Он подсматривал за ней, жадно впитывая в себя все перемены, с ней происходящие. Как налилась ее кожа ровным розовым цветом, как засиял овал лица, как иногда раздувались ноздри и вздымалась грудь, – видать, вспоминала их постельные утехи… Что ж, начало было положено удачно. Теперь потихоньку, полегоньку будем двигаться дальше. Будем лепить нашу Галатею. Делать из этого нелепого чучела – женщину!
Тоня уже перестала задавать себе вопросы. Она часто ловила на себе внимательный взгляд Кирилла, словно он изучал ее до малейшей черточки, что-то обдумывая. Если она иной раз и спрашивала, почему он так ее рассматривает, ответ был неизменно один: «Ты мне нравишься». Поэтому она просто решила следовать мягкому руководству Кирилла. «В парикмахерскую? А ты думаешь, что имеет смысл? Нет, я не спорю, пожалуйста! В какую?»
Из парикмахерской Тоня вышла, сама себя не узнавая. Нет, это не она! Блестящие волосы, послушно легшие в изящную стрижку, приобрели новый оттенок – глубокий каштановый, с чуть вишневым отливом… Ее карие глаза вдруг засияли на этом фоне, и краски лица заиграли как-то особенно.

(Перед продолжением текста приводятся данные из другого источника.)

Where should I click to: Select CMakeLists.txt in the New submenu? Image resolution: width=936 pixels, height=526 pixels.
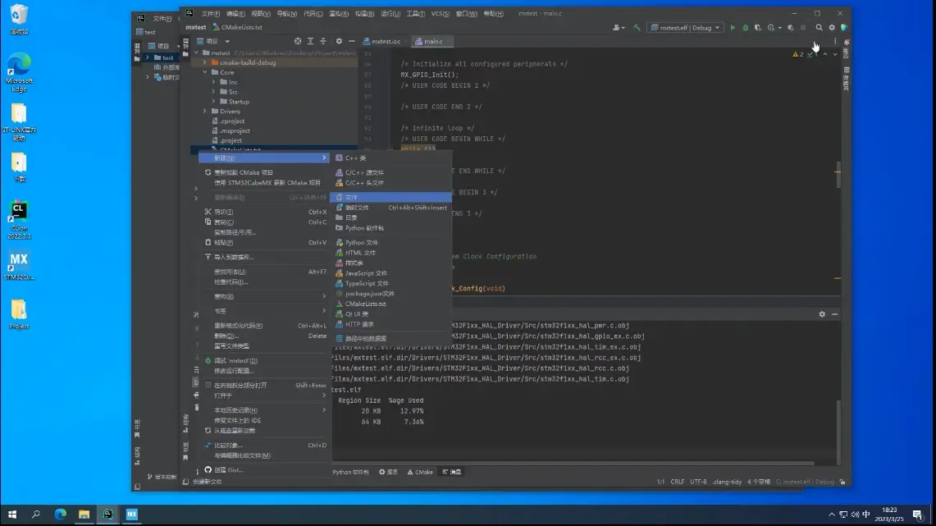tap(365, 304)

Кирилл затащил ее в модный парфюмерно-косметический бутик, где «специалист по макияжу» выбрала для нее подходящую гамму и научила пользоваться всеми хитрыми кисточками и карандашиками.
Тоня стала стесняться ходить на работу. Продавщицы провожали ее такими взглядами, словно она предала весь их трудовой профсоюз. Хотя на работу она по-прежнему не красилась, но прическа, но одежда, но ее новая осанка и цвет лица – этого уже нельзя было спрятать. А уж тем более счастье, которым лучилась каждая пора ее кожи.

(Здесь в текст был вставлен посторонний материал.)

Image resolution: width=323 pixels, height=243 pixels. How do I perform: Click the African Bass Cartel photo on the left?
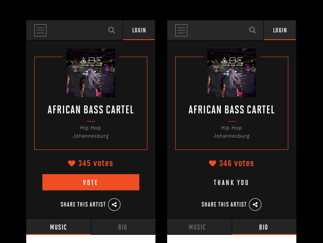tap(90, 73)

– Они на меня так смотрят! – пожаловалась она как-то Кириллу. – Хоть больше не ходи на работу, и все!
– Завидуют, – улыбнулся Кирилл.
– Спрашивают, не завела ли я себе богатого любовника!
– А ты что?
– Ничего! Не рассказывать же им!
– Почему?
Действительно, почему? Тоня вдруг задумалась: что мешает ей рассказать коллегам об отношениях с Кириллом?
– Боишься, тебе не поверят?
– Наверное… И так смотрят презрительно: и кто же это на тебя, такую дурнушку, польстился?
– Ты не дурнушка. Ты красавица. Они это теперь тоже увидели, но не могут простить тебе этой перемены. Потому что ты изменилась, а они остались прежними… Что еще тебе мешает рассказать?